The Whitlam Labor government took our troops out of Vietnam and got rid of the White Australia policy—fantastic initiatives. It opened Australian relations with China, increased the age pension and brought in the Racial Discrimination Act. The Hawke Labor government brought in Medicare. Who over there wants to get rid of Medicare? All of them. The Hawke Labor government intervened in Tasmania to protect the Franklin River from damming—action I was very proud of. It also led efforts to protect the Antarctica from mining and exploration, yet another thing I was very proud of. They were great environmental initiatives from a great Labor government. Of course it also introduced the Sex Discrimination Act and the Equal Employment Opportunity Act, which provided security for women in the workforce and paved the way for other antidiscrimination legislation that Labor governments have continued to pursue since that time. I have mentioned the Keating Labor government and superannuation. We should also remember that the Keating Labor government recognised native title through Mabo legislation and it helped to create the Asia-Pacific Economic Cooperation Forum. That great government freed up the Australian economy and brought us into the modern world and, again, it paid attention to issues such as sex discrimination as well.

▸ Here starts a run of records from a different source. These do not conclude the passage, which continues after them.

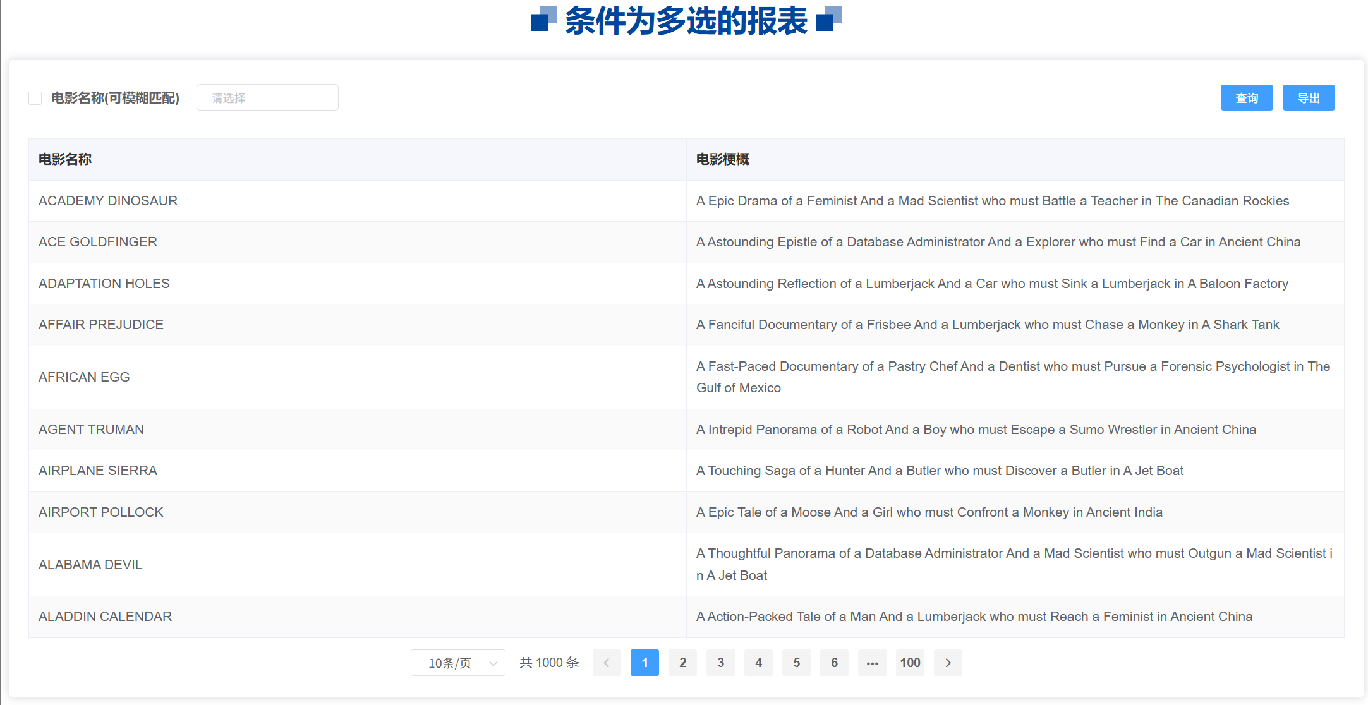1368x705 pixels.
Task: Open the 请选择 movie name dropdown
Action: [x=267, y=98]
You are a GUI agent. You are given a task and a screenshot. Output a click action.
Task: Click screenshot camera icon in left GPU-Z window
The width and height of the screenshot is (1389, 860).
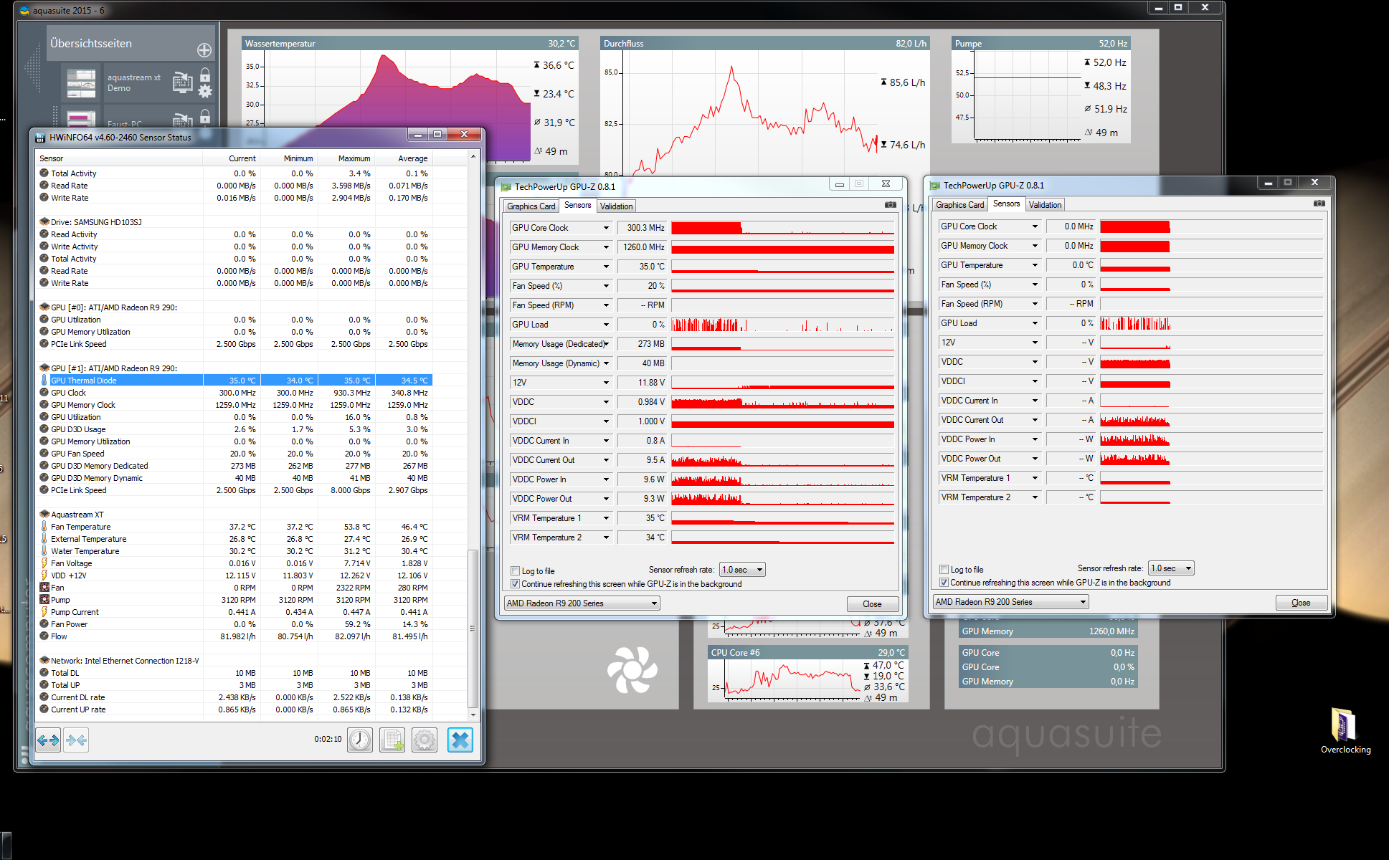(x=890, y=205)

While the opposition are using this debate to continue their sleaze and smear campaign against the Prime Minister and other members of the government and their campaign against union officials and are continuing to trawl over ancient history and read out bits of the Australian, Labor senators are taking the opportunity to highlight the value, the importance and the goodness of the labour movement in Australia, with that special relationship between Labor governments and the trade union movement. We have nothing to be ashamed of over here. Those opposite can sling as much mud as they like; we can proudly say that we have a lot to be proud of in the Labor movement in Australia and, while people are listening to this ridiculous debate and the contributions from those on the other side, perhaps they would like to take some time to remember that all of those things that I talked about today, all of those good things that have been implemented by the Labor movement, would have been opposed by those opposite. Have we heard any policy from them today? Have they come up with any alternative policies, any big picture stories, any good news? No, it is just another afternoon of negativity, mud throwing, sleaze and trawling around in the gutter, and now we will have a contribution from the ace gutter dweller, Senator Ronaldson.